Deveras, o TSE já assentou que “a ratio essendi da norma é identificar a origem de recurso arrecadado, com o rastreamento a partir da transferência eletrônica efetivada entre estabelecimentos bancários” (Recurso Especial Eleitoral n. 26535, Acórdão, Relator Min. Tarcisio Vieira de Carvalho Neto, Relatora designada Min.
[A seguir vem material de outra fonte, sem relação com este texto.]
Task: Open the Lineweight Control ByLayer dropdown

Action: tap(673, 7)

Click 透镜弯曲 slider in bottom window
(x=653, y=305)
Rosa Weber, Publicação: DJE - Diário da justiça eletrônica, Data 20.11.2018, p. 32).

A exigência normativa de que as doações de campanha sejam feitas por meio de transferência eletrônica visa coibir a possibilidade de manipulações e de transações ilícitas, como a utilização de fontes vedadas de recursos e a desobediência aos limites de doação, o que não pode ser confirmado na espécie.

Não se olvida que este Regional tem arrefecido o rigor dessas disposições normativas quando o prestador, por outros meios, atinge o fim colimado pela norma, qual seja, a demonstração segura da origem dos recursos, mormente, por meio do oferecimento de comprovantes de saque em dinheiro da conta-corrente do doador e imediato depósito em espécie na conta de campanha, demonstrando que a operação de transferência bancária restou meramente decomposta em um saque seguido incontinenti de um depósito na mesma data.

Entrementes, na hipótese vertente inexiste comprovação adicional mínima sobre a origem dos recursos, impossibilitando que a falha seja relevada.

Portanto, ao contrário do quanto afirmado pelo recorrente, a solução cabível à hipótese não é a devolução do montante ao doador, posto que, consistindo a falha justamente na impossibilidade de identificação correta do verdadeiro doador dos recursos, o valor indevidamente utilizado deverá ser recolhido ao Tesouro Nacional, na forma prevista no art. 21, § 3º, parte final, e § 4º, da Resolução TSE n. 23.607/19.

Indene de dúvida, portanto, a configuração da irregularidade, que afeta a transparência das contas, e a necessidade de reversão ao Tesouro Nacional da importância eivada de mácula, porquanto efetivamente empregada pelo candidato em sua campanha.

Tendo em vista que o quantum da falha é de R$ 2.000,00, cifra que representa 38,46 % do total arrecadado (R$ 5.200,00), mostra-se inviável a aplicação dos postulados da razoabilidade e da proporcionalidade como forma de atenuar sua gravidade perante o conjunto das contas, na esteira da jurisprudência do TSE e desta Corte.

Dessa forma, na linha do parecer da Procuradoria Regional Eleitoral, impõe-se a integral manutenção da sentença recorrida.

 

Ante o exposto, VOTO pelo desprovimento do recurso, mantendo a sentença que julgou desaprovadas as contas de ROBERTO CRISTIANO CICAROLLI CAVALLIN, candidato ao cargo de vereador no Município de Gramado, e determinou-lhe o recolhimento de R$ 2.000,00 ao Tesouro Nacional.